DOCUMENT PASSAGE:
'''
The restaurant did not open until March of 2003. Reed testified that most of the delays were caused by contractors and sub-contractors, some of whom were engaged by Platz or Sweeney without her knowledge or consent as a member of the LLC. The delays caused the project to be over budget, as such, it became necessary for the members to contribute additional capital. It is undisputed that the need for additional capital was discussed with Reed. Platz testified that in January of 2004, all the members, including Reed, discussed borrowing money in order to clean up the accounts payable by the LLC. Thus, on January 6, 2004, Gertrude's Galley, LLC, entered into a "promissory note" — signed by all three members — for a sum of $75,000 with Bank of Newport.

Notably, the lack of capital was not the only problem for Gertrude's Galley. Platz testified that sometime in February 2004, after executing the promissory note without his or Sweeney's knowledge or consent, the restaurant abruptly closed for a period of time. Platz testified approximately five weeks later the restaurant reopened with Reed remaining as manager until July of that year.

The witnesses disputed what happened next. According to Platz, again without anyone's prior knowledge or agreement, Reed unilaterally handed over more management responsibilities to the paid chef, Trish Herman. Herman was not a member of Gertrude's Galley, LLC, but rather an employee of the restaurant. According to Platz, he and Sweeney treated this independent decision by Reed as "effectively remov[ing] herself as operational manager of the LLC."

Reed, on the other hand, testified that before July 2004, she was running the business "well" until Platz returned to the area from a vacation. Platz, being more "business oriented" than she, wanted to reduce the number of employees, believing she was spending too much money on payroll. Reed testified that she was concerned that Platz would close the business, and so she agreed to turn over her management responsibilities to Trish Herman. According to Reed, because the working relationship between the members began to deteriorate, she gave up her responsibilities in the hope that the remaining members could salvage the business.

In July of 2004, Platz and Reed mutually agreed to some changes at Gertrude's Galley; all new operational management decisions would be made through Platz. They further agreed that until the business stabilized, Trish Herman would formally take over Reed's operational management responsibilities, while Reed would continue to work as a salaried employee at the restaurant as a hostess and bartender, which she did until October of 2004.
'''
TASK TO COMPLETE:
Reproduce the part of the Gertrude's Galley passage that opens with the words containing "Notably, the lack" and closes with "of that year.", switching "abruptly" to "suddenly". The data is not needed for any of this work.

DATASET SECTION:
'''
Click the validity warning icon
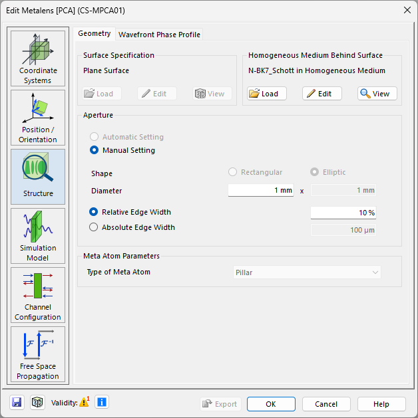The width and height of the screenshot is (418, 418). pyautogui.click(x=84, y=402)
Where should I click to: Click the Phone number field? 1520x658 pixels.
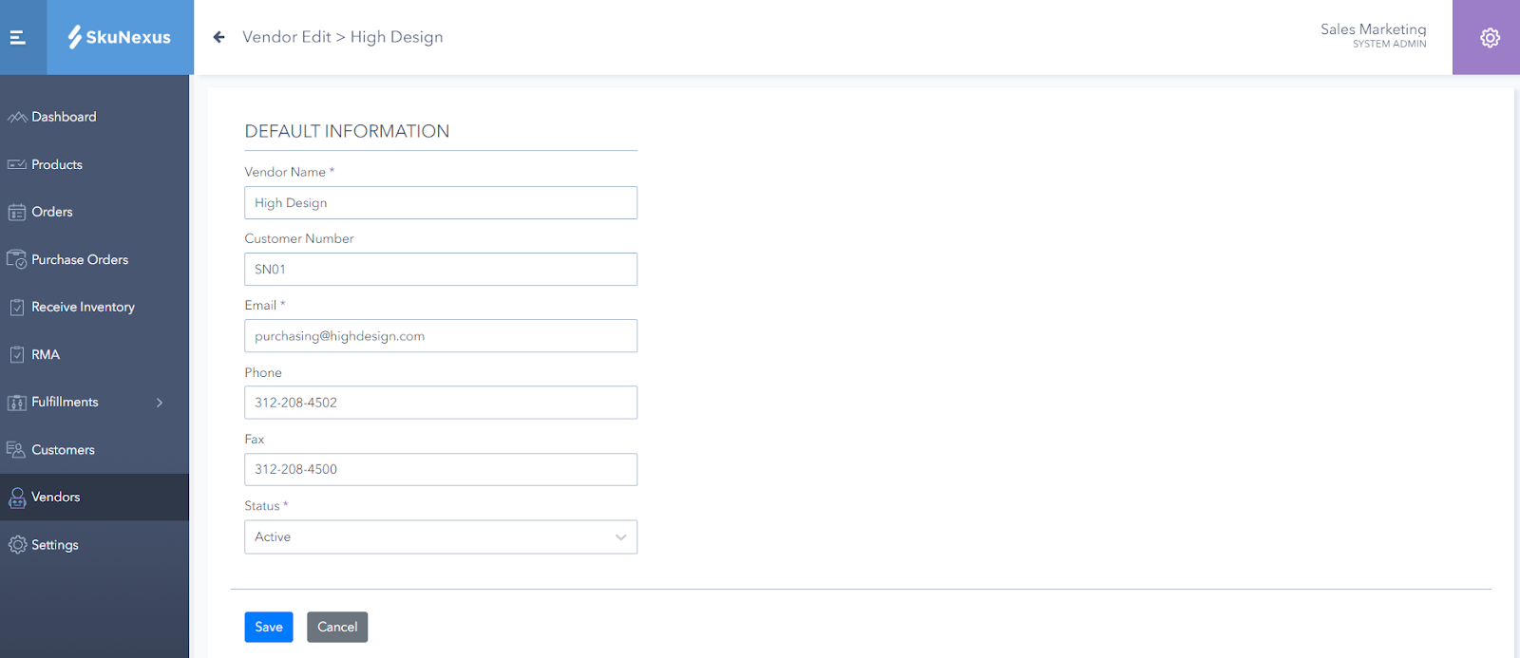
'''
COMPLETED TASK:
Notably, the lack of capital was not the only problem for Gertrude's Galley. Platz testified that sometime in February 2004, after executing the promissory note without his or Sweeney's knowledge or consent, the restaurant suddenly closed for a period of time. Platz testified approximately five weeks later the restaurant reopened with Reed remaining as manager until July of that year.